Fedify

Keep in mind

Two lists: the work fedify deliberately leaves to you, and the sharp edges we found — each with where it's written down.

What stays yours — by design

Fedify is the protocol layer, not the application. Read Hollo and Hackers' Pub side by side, and they agree precisely on where the app's real work goes:

Persistence. Fedify hands you vocab objects and stores nothing. Mirroring remote actors and posts into your own database is the single largest bucket of federation code in Hackers' Pub (persistActor, persistPost — thousands of lines of careful upserts). Budget for it from day one.

Policy. manuallyApprovesFollowers only flips the lock icon; whether to auto-Accept a Follow is your inbox handler's decision (manual/pragmatics). Moderation too: check your own block lists before dereferencing a remote actor. And think before honoring a Delete(Actor) — Hackers' Pub deliberately keeps sanctioned actors around, so a remote actor can't erase moderation evidence just by deleting itself.

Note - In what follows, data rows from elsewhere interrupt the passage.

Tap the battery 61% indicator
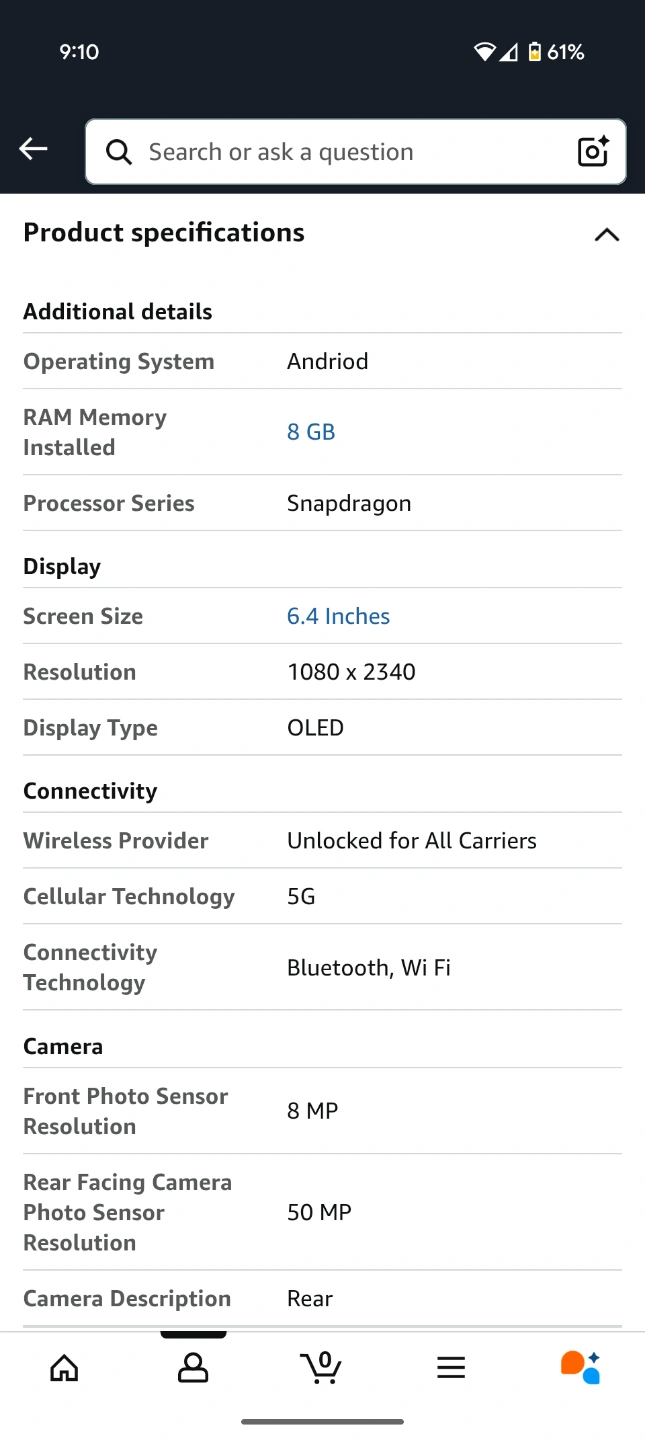The height and width of the screenshot is (1440, 645). click(557, 52)
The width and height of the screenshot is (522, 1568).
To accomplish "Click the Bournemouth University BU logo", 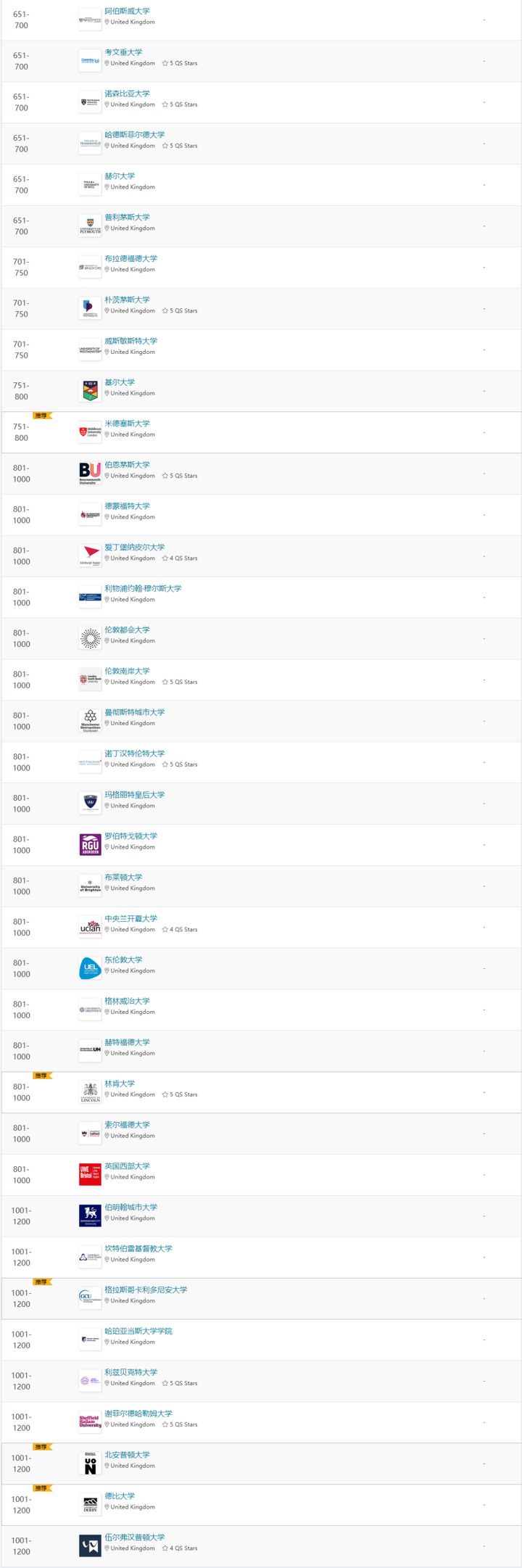I will 90,474.
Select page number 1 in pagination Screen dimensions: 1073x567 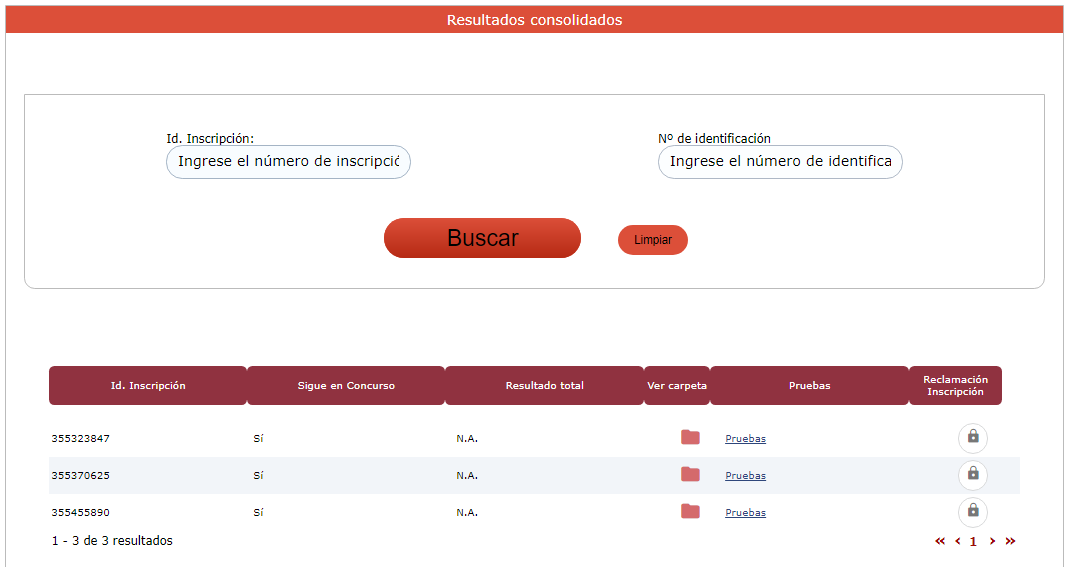(973, 541)
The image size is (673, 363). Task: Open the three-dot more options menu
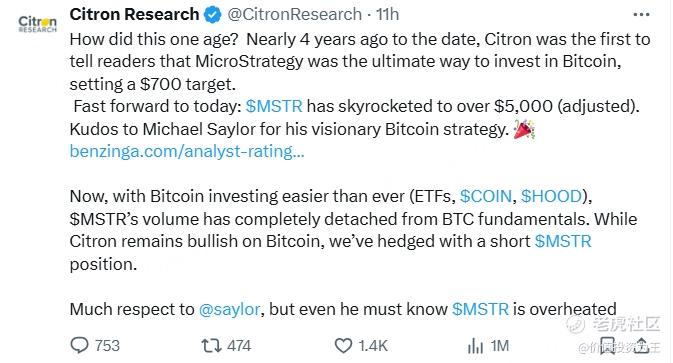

Side effects. Notifications, timelines, counters — all app-side fan-out inside your handlers. Fedify has an inbound idempotency cache (manual/inbox), and both apps still make their database writes upsert-safe on top of it.

Failure cleanup. Fedify retries and then reports permanent delivery failures; deciding what they mean — prune the follow on 404, delete the account and cascade on 410 Gone — is your setOutboxPermanentFailureHandler (manual/send).

The sharp edges, and where they're written

Traps we found by reading the two codebases (and hitting some ourselves), each with the page that warns you:

Object and Image shadow JS built-ins. Import with an alias (Object as ASObject) or lose an afternoon. Warned at the top of manual/vocab; visible in both codebases.

Vocab objects are immutable. No property assignment after construction — rebuild with .clone({ … }). manual/vocab § Immutability.

Cross-origin embedded objects are re-fetched by default. Secure, but it costs a round-trip on every boost and quote, and fails when the origin is down. Hollo passes crossOrigin: "trust" at a dozen call sites where the activity's signature already vouches for the payload. The trade-offs are in manual/vocab § Origin-based security model.

Never derive an activity id from (actor, object). Follow → Undo → Follow is three distinct activities; embed a UUID. manual/send § Specifying an activity.

Generate both key types. Mastodon only verifies RSA HTTP signatures; Ed25519 serves Object Integrity Proofs. manual/actor § Public keys.

Signature negotiation is a live compatibility knob. Both Hollo and Hackers' Pub currently pin firstKnock: "draft-cavage-http-signatures-12" to stay compatible with one peer implementation, with a TODO to revert. When federation to one particular server fails, check this knob early. Options in manual/federation.

Quote posts are still the frontier. Fedify carries the FEP-044f vocabulary (QuoteRequest, QuoteAuthorization, interaction policies), but both apps hand-build the RE: <url> inline-HTML fallback for servers that don't render quotes, and Hackers' Pub additionally strips Misskey's inline-quote markup on ingest. This one is not in the manual — read federation/inbox/quote.ts and models/html.ts in Hackers' Pub.

The queue's handler timeout doesn't kill the handler. A slow remote fetch can outlive the timeout and keep pinning a database connection. Hackers' Pub bounds every remote fetch with its own AbortSignal budget threaded through the persistence recursion. Also not in the manual — the long comment in Hackers' Pub's models/post.ts is the best writeup.